[LeetCode] Number of Islands - DFS - 파이썬

April 05, 2021

Description

Given an m x n 2D binary grid grid which represents a map of ‘1’s (land) and ‘0’s (water), return the number of islands.

An island is surrounded by water and is formed by connecting adjacent lands horizontally or vertically.

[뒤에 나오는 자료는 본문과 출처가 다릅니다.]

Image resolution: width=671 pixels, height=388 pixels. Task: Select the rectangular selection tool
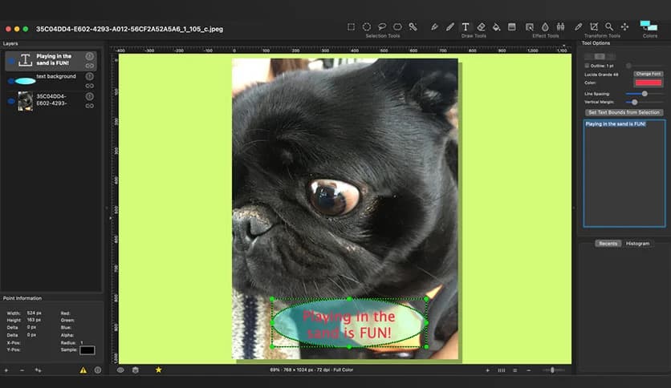click(351, 26)
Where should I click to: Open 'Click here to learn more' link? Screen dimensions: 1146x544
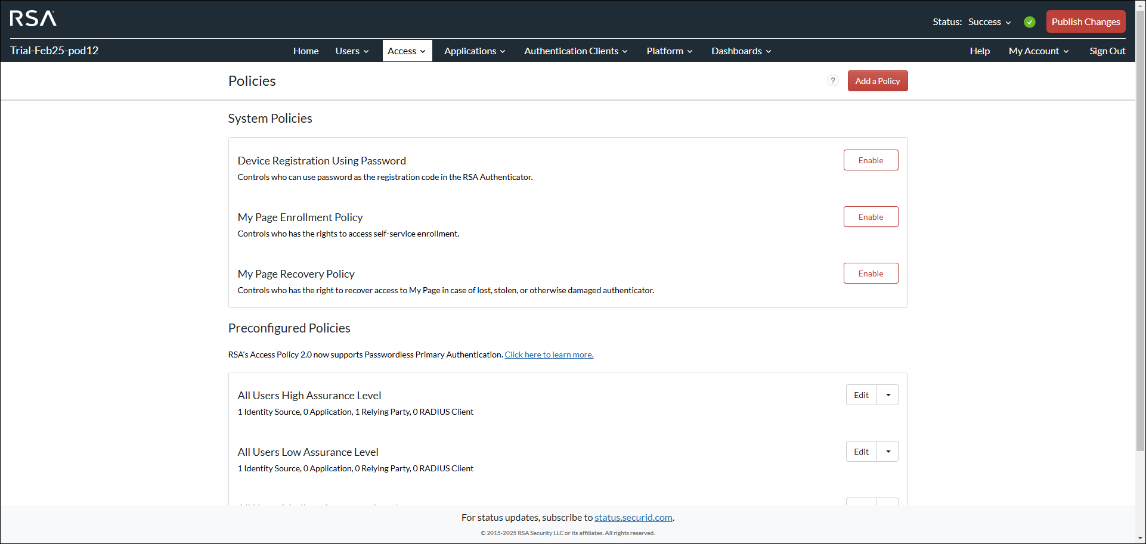pos(549,355)
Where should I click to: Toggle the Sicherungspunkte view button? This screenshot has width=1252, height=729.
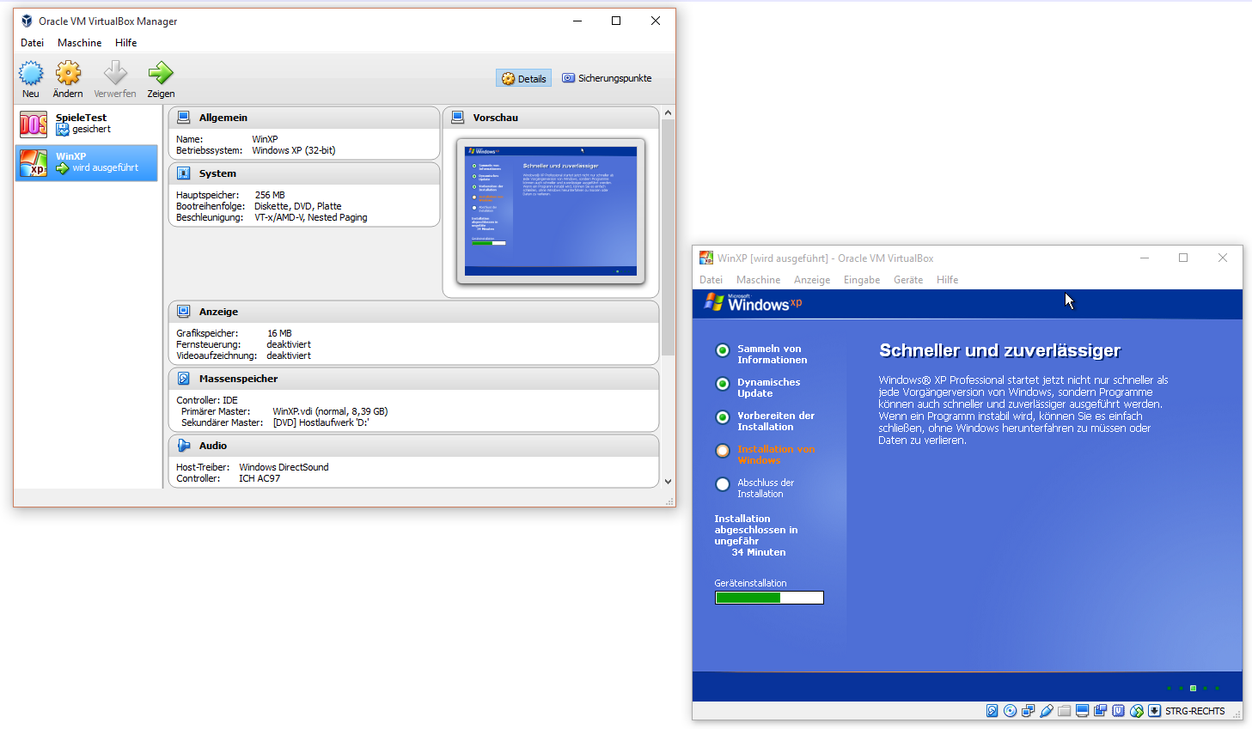tap(607, 78)
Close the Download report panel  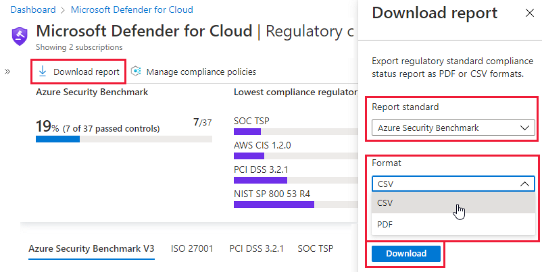[528, 13]
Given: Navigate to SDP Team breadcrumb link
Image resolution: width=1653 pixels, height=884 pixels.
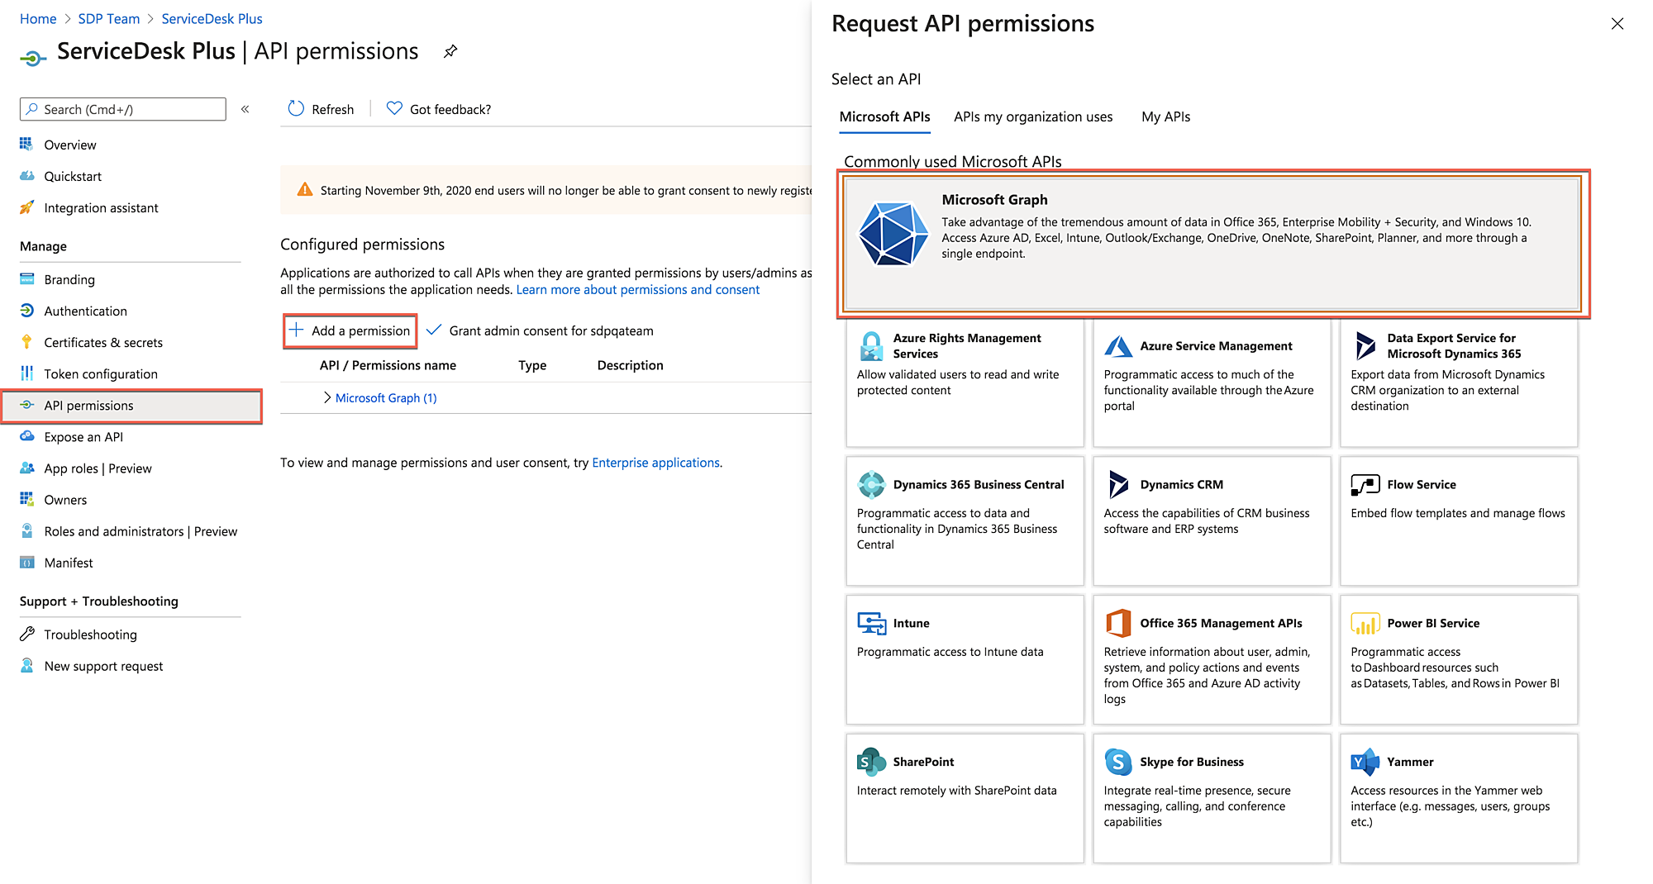Looking at the screenshot, I should click(x=109, y=18).
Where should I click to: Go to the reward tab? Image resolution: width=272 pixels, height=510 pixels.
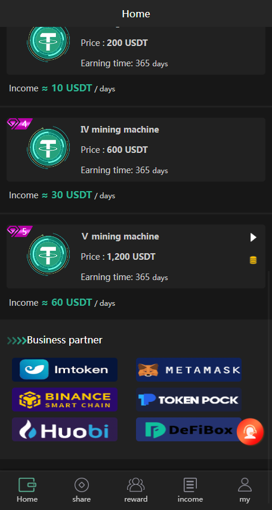coord(136,490)
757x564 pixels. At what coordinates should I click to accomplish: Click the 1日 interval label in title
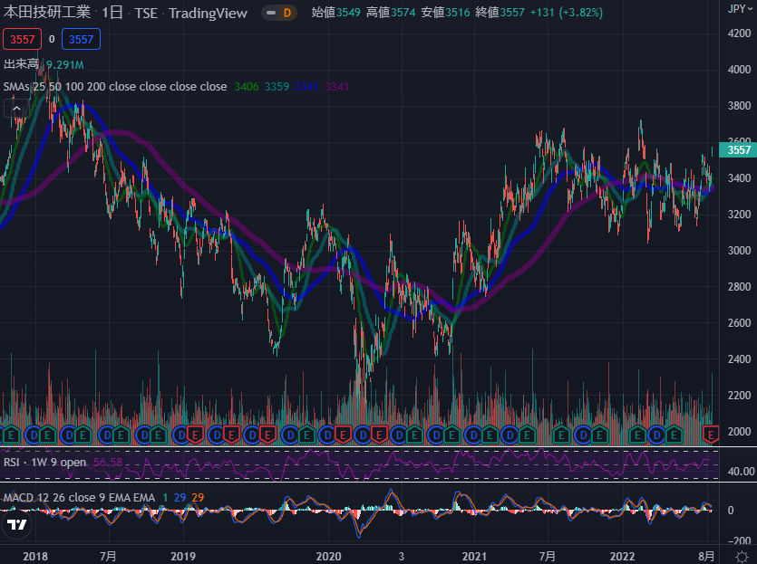[x=112, y=13]
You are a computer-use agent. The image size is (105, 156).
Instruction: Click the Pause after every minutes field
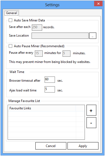[x=39, y=53]
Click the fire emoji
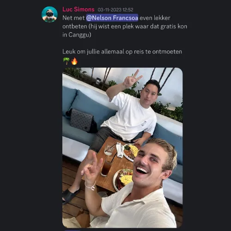 coord(74,61)

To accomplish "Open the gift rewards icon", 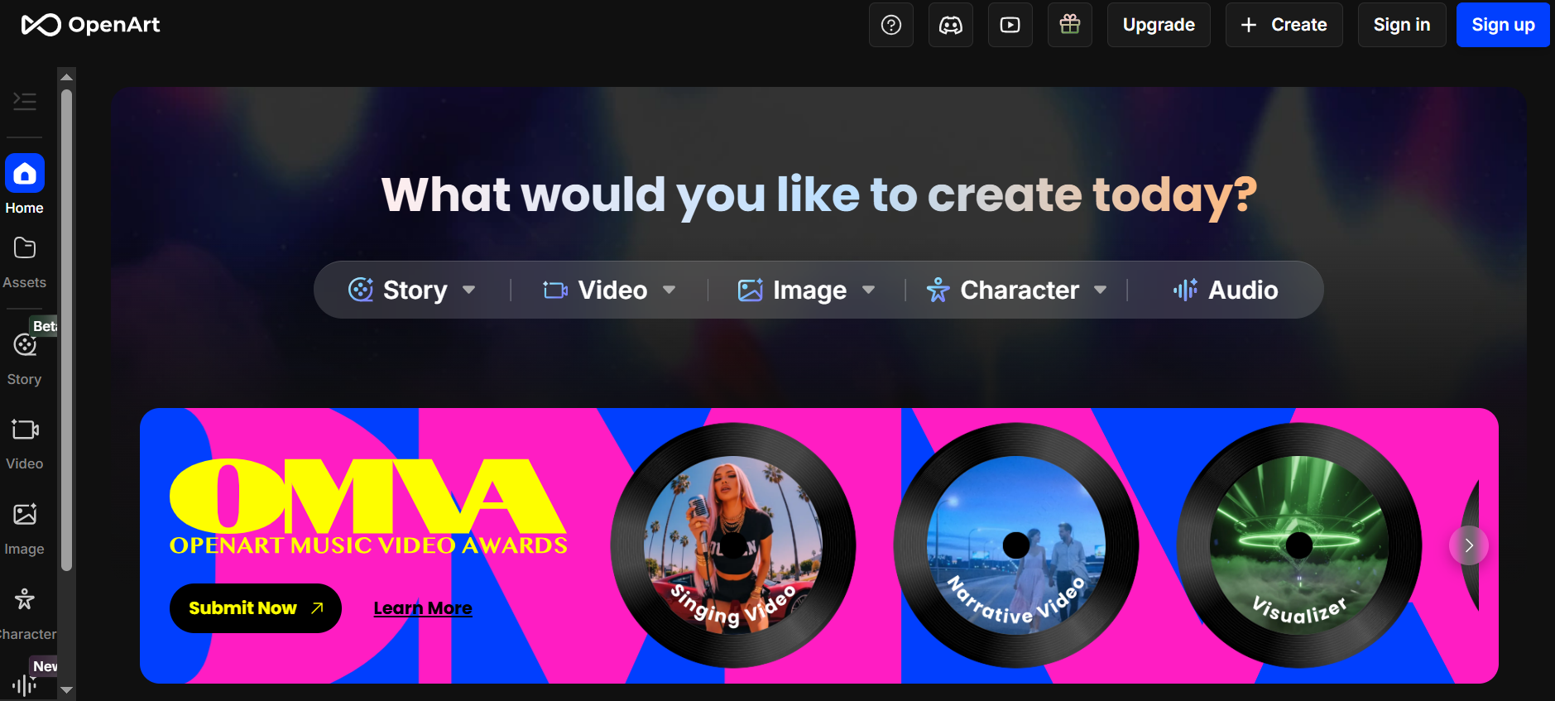I will [1069, 25].
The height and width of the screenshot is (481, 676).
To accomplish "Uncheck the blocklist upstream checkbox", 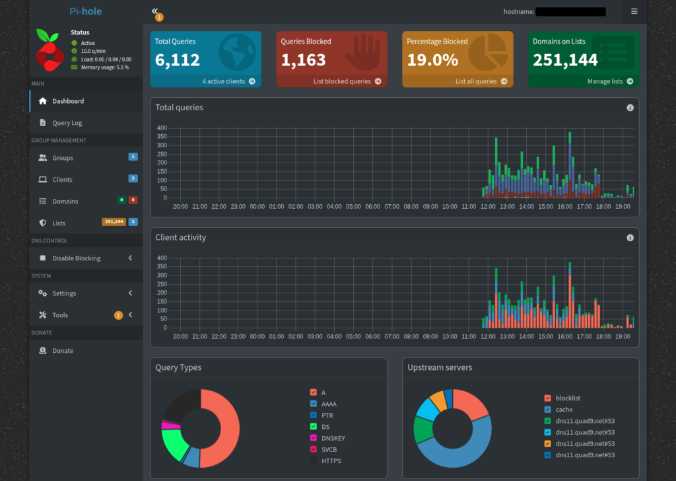I will tap(547, 398).
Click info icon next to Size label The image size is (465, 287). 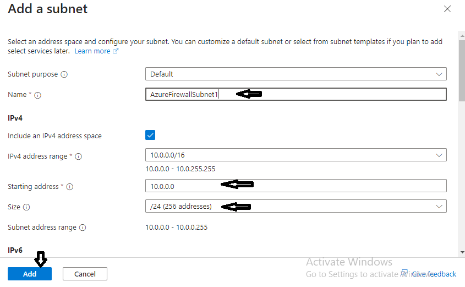(x=26, y=208)
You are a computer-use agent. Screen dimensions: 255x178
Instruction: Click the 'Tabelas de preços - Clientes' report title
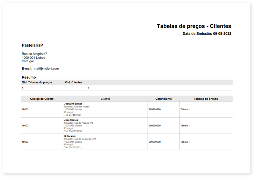coord(194,26)
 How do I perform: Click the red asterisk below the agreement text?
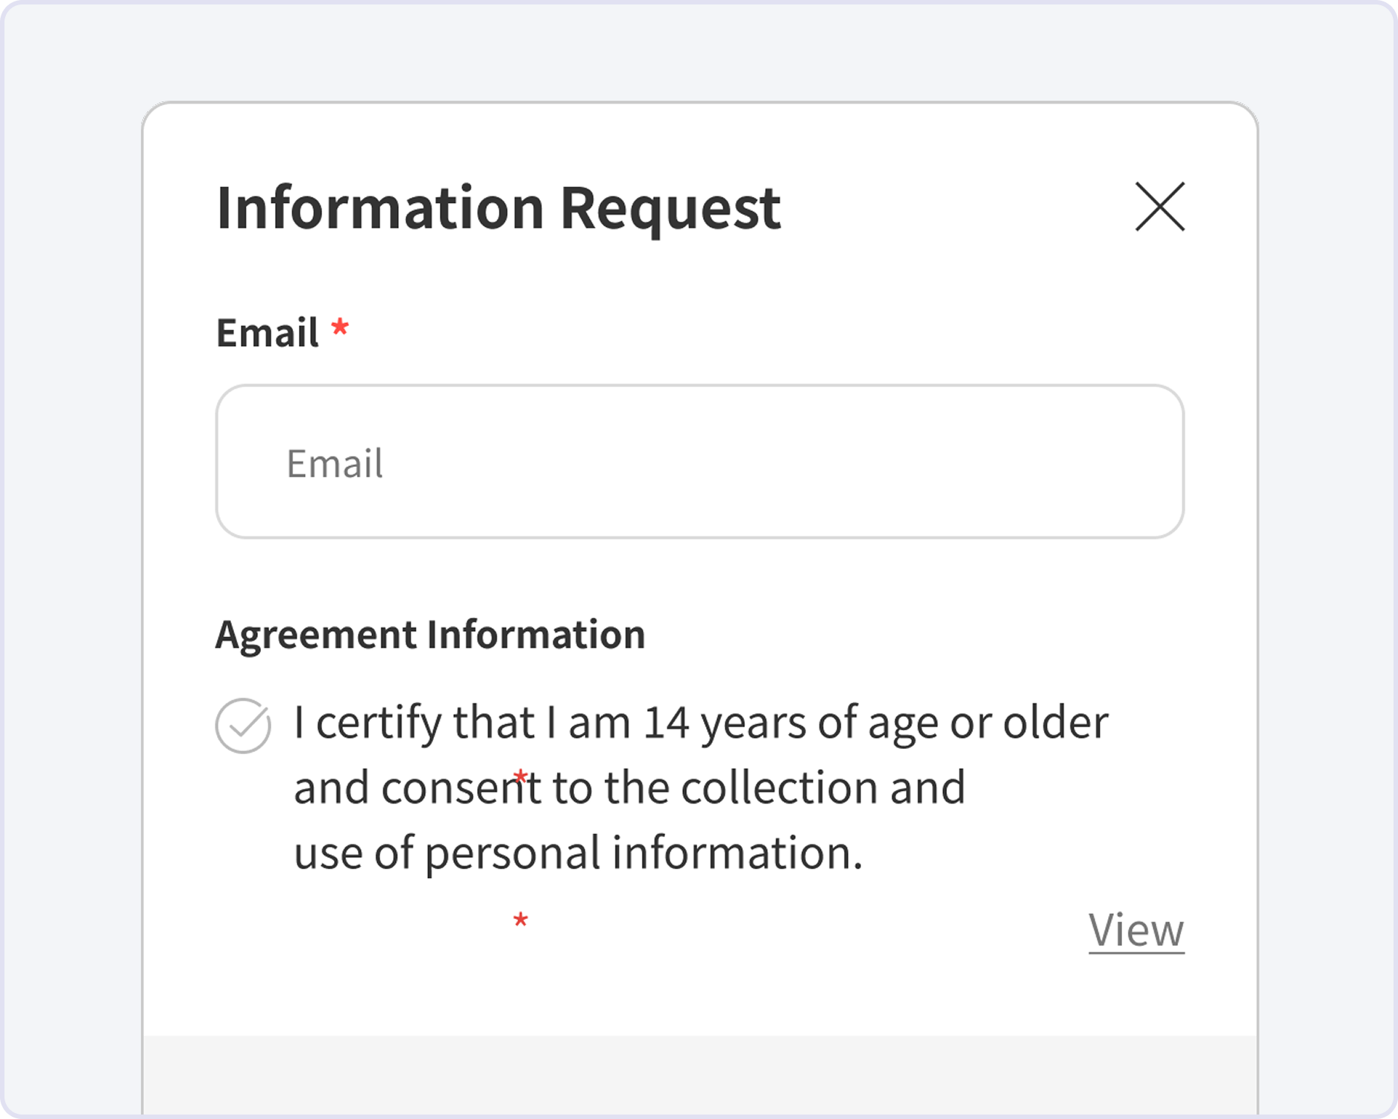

You may assume all four edges of the grid are all surrounded by water.

Example 1:

Input: grid = [ [“1”,“1”,“1”,“1”,“0”], [“1”,“1”,“0”,“1”,“0”], [“1”,“1”,“0”,“0”,“0”], [“0”,“0”,“0”,“0”,“0”] ] Output: 1

Example 2:

Input: grid = [ [“1”,“1”,“0”,“0”,“0”], [“1”,“1”,“0”,“0”,“0”], [“0”,“0”,“1”,“0”,“0”], [“0”,“0”,“0”,“1”,“1”] ] Output: 3

Constraints:

m == grid.length n == grid[i].length 1 <= m, n <= 300 grid[i][j] is ‘0’ or ‘1’.

내 코드

class Solution:
    def numIslands(self, grid: List[List[str]]) -> int:
        def dfs(i,j)  :
            if i < 0 or i >= len(grid) or j < 0 or j >= len(grid[0]) or grid[i][j] == "0" :
                return
            grid[i][j] = "0"
            dfs(i+1,j)
            dfs(i-1,j)
            dfs(i,j+1)
            dfs(i,j-1)

        count = 0
        for i in range(len(grid)) :
            for j in range(len(grid[0])) :
                if grid[i][j] == "1" :
                    dfs(i,j)
                    count += 1
        return count

DFS를 통해서 만약 1인 부분이 있으면, dfs를 돌려서 상하좌우를 체크해보는 방법으로 하였다. 그렇게 카운트를 올려서 섬의 개수를 구했다.